And finally, when comparing the individual with the average, it must be noted that without an average change, any individual change experienced is offset by an equal and opposite experience.

In other words, for every person who came to Exodus and found that they became one Kinsey point more heterosexual, there was a person who found that Exodus made them one Kinsey point gayer. If Exodus sees their mission as rescuing those sinking in a sea of sin, for each person they pull into the lifeboat, they hit another over the head with an oar.

Failure to report Phase 2 Results
Jones and Yarhouse report the “whole population”, a commingled combination of Phase 1 and Phase 2 as though it is informative. While they do break out Phase 1 results, they do not disclose Phase 2 results.

I believe that were Phase 1 to be visually compared to Phase 2, the variances between the two would be startling. The question jumping out from the report might shift from whether there is a significant effect size in responses to why these two subpopulations are reporting opposite conclusions.

And, indeed, the results from Phase 2 can be deduced to be significantly different from Phase 1. If we know the average response of the 29 remaining participants in Phase 1 and the total average responses of all 61 remaining participants, we can back into the Phase 2 reported change.

A comparison of the two would show:

    Kinsey – behavior only
    P1, -0.21
    P2, 1.79

    Kinsey Expanded
    P1, 0.55
    P2, 1.01

    Shively & DeCecco homo
    P1, 0.40
    P2, 0.99

    Shively & DeCecco hetero
    P1, 0.05
    P2, 0.62

As we can see, there are sharp differences in the results of these two subpopulations. And although no information on Phase 2 is directly reported, the authors somewhat acknowledge that the two subpopulations vary in results

We expected that the results of change would be somewhat less positive in [Phase 1], as individuals experiencing difficulty with change would be likely to get frustrated or discouraged early on and drop out.

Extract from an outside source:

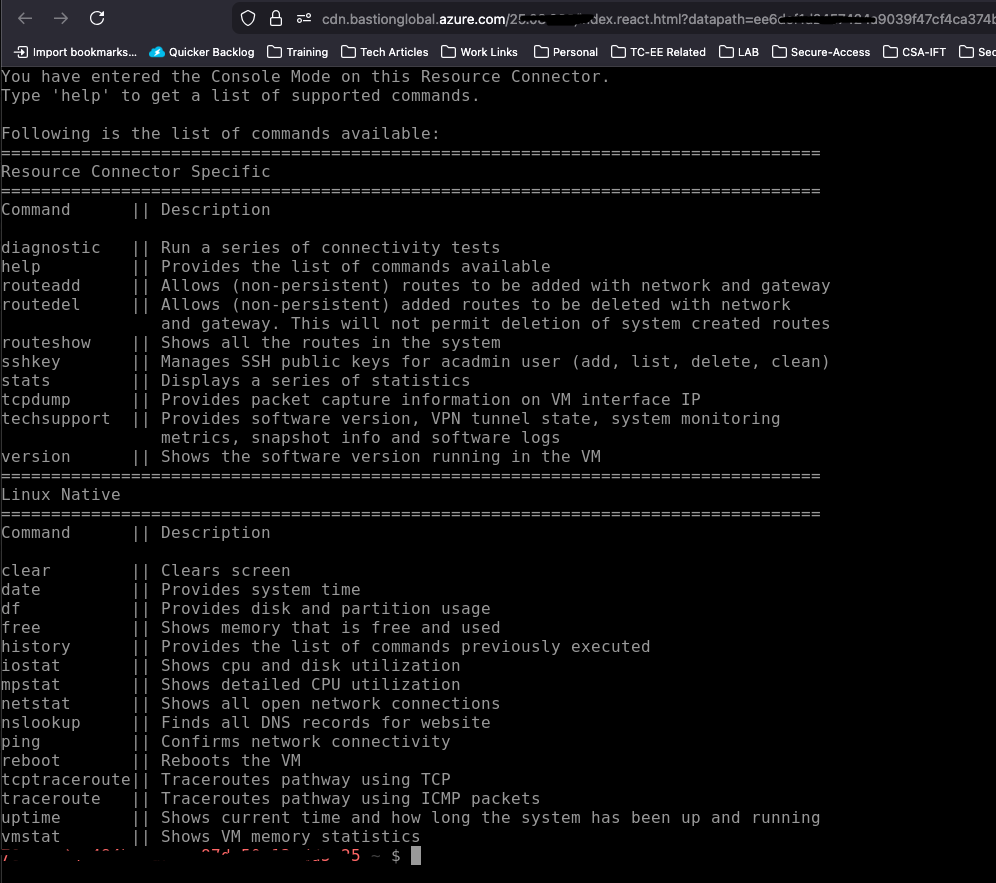Click the back navigation arrow
996x883 pixels.
click(x=24, y=18)
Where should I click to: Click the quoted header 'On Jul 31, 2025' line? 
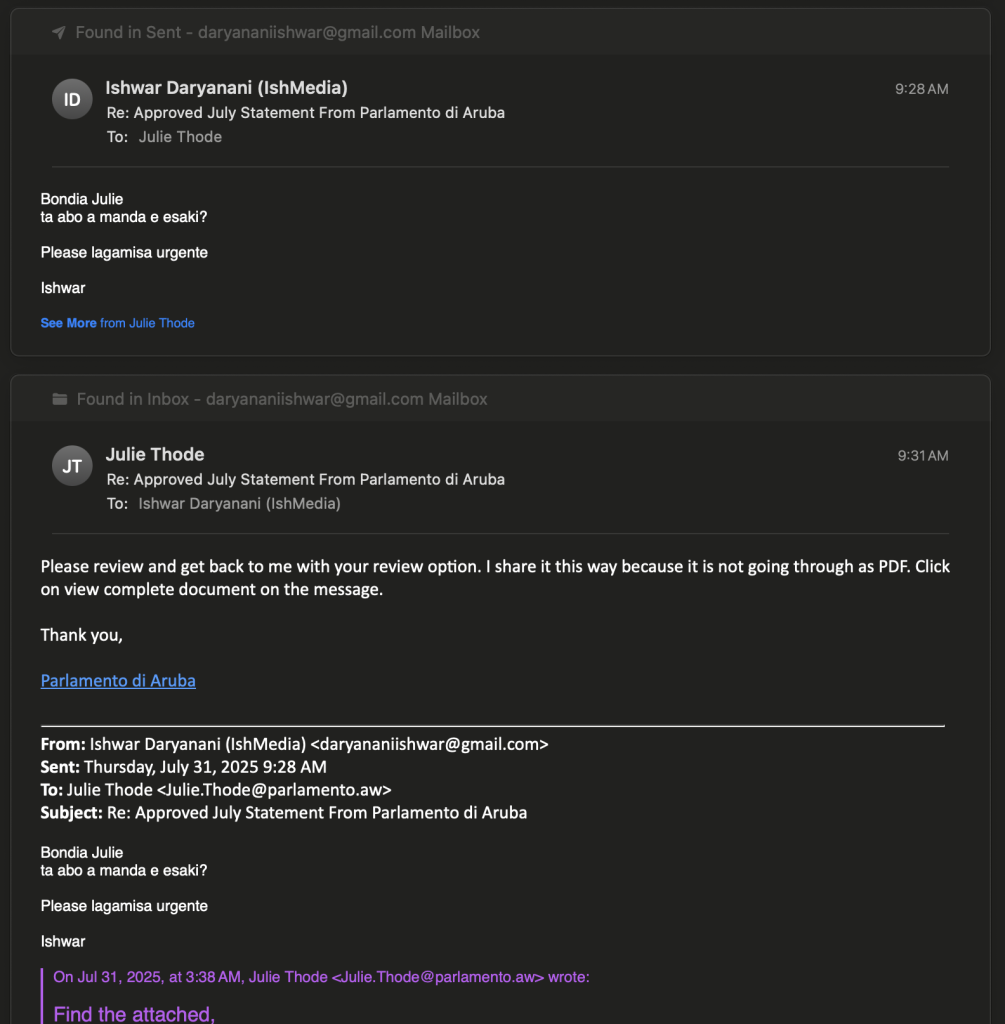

That is a round-about way of admitting that the Phase 2 subpopulation does not include those who got frustrated early and dropped out in the first one to three years. It avoids pointing out that results for the Phase 2 subpopulation are already skewed towards those who either believe they are experiencing “change” or have a stronger more deeply dedicated commitment to Exodus ministries.

But even so, with such astounding results in this subpopulation, why wouldn’t the authors include this separate information. It may be that isolation of Phase 2 raises questions about the validity of including them at all and, more importantly, what it says about the claims made by Exodus members both included and not included in the study.

The real difference between Phase 1 and Phase 2 is more than just that P2 has been in the program for a few more years. It is more than that they have fewer drop outs. The real difference is that P2 is based on recollection to a much greater extent than P1.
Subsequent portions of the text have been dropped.